◆ Record extracts ◆
━━━━━━━━━━━━━━━━━━━━━━━━━━━━━━

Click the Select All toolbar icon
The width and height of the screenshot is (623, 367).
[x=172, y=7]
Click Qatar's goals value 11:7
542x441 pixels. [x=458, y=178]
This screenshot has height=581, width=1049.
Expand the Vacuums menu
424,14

━━━━━━━━━━━━━━━━━━━━━━━━━━━━━━

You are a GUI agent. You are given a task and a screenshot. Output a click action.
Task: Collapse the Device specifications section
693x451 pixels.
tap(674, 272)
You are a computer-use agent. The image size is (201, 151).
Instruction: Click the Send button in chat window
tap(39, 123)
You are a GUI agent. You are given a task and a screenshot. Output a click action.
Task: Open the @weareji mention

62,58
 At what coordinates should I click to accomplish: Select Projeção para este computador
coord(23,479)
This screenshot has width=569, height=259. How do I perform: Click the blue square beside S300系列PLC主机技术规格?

━━━━━━━━━━━━━━━━━━━━━━━━━━━━━━

◆ Problem to solve ◆
Write down again, exactly as given, only the lines above that fall from the line with "Task: Open the @weareji mention" to the line with "This screenshot has width=569, height=259.", inclusive.

◆ Exercise output ◆
Task: Open the @weareji mention

62,58
 At what coordinates should I click to accomplish: Select Projeção para este computador
coord(23,479)
This screenshot has width=569, height=259. How do I perform: Click the blue square beside S300系列PLC主机技术规格?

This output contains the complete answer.